Muss sich ein Mensch mit Hämophilie einer Operation unterziehen, muss in jedem Fall vorab eine Gerinnungsfaktoren-Zufuhr erfolgen. Die Erhöhung der Faktoren-Konzentration kann bei leichten Formen der Hämophilie A auch durch die Gabe von Desmopressin erfolgen. Dieser Wirkstoff setzt den Faktor VIII aus körpereigenen Zellen frei. Patienten sollten vor einer Operation stets einen schriftlichen Behandlungsplan von ihrem Hämophilie-Facharzt einholen.

Es gilt, bestimmte Situationen und Stoffe zu meiden

Der Hämophilie kann man nicht unmittelbar vorbeugen, da sie durch genetische Faktoren bestimmt ist. Man sollte jedoch Aktivitäten meiden, die ein hohes Verletzungsrisiko bergen. Zudem dürfen bestimmte Schmerzmittel nicht eingenommen werden, da Inhaltsstoffe wie die Acetylsalicylsäure die Blutgerinnung zusätzlich hemmen.
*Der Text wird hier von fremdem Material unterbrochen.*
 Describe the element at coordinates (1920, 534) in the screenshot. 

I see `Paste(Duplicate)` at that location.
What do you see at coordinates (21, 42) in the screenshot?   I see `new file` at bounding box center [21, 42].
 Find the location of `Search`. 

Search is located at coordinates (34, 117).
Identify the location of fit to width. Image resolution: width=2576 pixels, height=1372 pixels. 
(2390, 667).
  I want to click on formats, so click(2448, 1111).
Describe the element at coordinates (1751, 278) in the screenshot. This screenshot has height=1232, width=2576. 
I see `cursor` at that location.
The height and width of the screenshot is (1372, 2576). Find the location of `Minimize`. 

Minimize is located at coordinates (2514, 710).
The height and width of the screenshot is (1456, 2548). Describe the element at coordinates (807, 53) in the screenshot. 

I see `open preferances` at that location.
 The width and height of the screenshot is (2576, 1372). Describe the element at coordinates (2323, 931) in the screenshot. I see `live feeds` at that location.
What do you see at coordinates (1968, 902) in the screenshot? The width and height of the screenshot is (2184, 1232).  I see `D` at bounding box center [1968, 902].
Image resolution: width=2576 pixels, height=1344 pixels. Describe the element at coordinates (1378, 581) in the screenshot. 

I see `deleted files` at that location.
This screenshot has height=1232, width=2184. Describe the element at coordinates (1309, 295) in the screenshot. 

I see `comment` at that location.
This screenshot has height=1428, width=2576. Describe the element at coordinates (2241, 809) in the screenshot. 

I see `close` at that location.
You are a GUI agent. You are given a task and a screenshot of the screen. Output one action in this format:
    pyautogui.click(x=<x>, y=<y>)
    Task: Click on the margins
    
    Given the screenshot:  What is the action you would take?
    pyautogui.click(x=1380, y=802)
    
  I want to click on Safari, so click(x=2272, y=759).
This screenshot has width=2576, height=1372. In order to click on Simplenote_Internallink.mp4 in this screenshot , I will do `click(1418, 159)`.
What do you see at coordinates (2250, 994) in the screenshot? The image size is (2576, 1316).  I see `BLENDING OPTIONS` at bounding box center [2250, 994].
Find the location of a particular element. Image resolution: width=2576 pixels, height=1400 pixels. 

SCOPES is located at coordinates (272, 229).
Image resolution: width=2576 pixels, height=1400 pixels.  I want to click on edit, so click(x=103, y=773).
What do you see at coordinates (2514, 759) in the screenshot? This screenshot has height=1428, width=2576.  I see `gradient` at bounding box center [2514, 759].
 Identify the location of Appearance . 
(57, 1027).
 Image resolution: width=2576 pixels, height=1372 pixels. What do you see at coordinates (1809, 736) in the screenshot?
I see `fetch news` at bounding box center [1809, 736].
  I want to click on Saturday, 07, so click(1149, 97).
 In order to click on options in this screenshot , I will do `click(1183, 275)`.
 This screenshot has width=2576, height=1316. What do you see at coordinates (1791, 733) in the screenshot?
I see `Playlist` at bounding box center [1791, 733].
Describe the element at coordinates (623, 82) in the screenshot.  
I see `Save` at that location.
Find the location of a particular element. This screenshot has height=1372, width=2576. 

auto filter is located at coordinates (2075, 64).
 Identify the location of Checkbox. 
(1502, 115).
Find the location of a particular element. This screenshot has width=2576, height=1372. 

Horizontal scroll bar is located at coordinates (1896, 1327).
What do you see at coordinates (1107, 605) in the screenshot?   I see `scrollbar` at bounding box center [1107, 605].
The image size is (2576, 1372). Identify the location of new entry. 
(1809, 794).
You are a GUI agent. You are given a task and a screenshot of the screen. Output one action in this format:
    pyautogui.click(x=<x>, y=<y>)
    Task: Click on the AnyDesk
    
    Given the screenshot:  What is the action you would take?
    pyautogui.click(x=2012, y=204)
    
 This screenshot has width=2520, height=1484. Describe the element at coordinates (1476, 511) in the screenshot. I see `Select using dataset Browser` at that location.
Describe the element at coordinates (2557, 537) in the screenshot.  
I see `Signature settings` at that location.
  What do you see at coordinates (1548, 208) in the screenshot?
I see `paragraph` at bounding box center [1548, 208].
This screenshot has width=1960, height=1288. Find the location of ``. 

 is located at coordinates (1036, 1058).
So kann zumindest schwerwiegenden Blutungen vorgebeugt werden. Wer von der Bluterkrankheit betroffen ist, erhält einen Notfallausweis, auf dem die Blutgruppe, die Art der Hämophilie und der behandelnde Arzt angegeben sind. Diesen Ausweis sollten Betroffene immer bei sich tragen.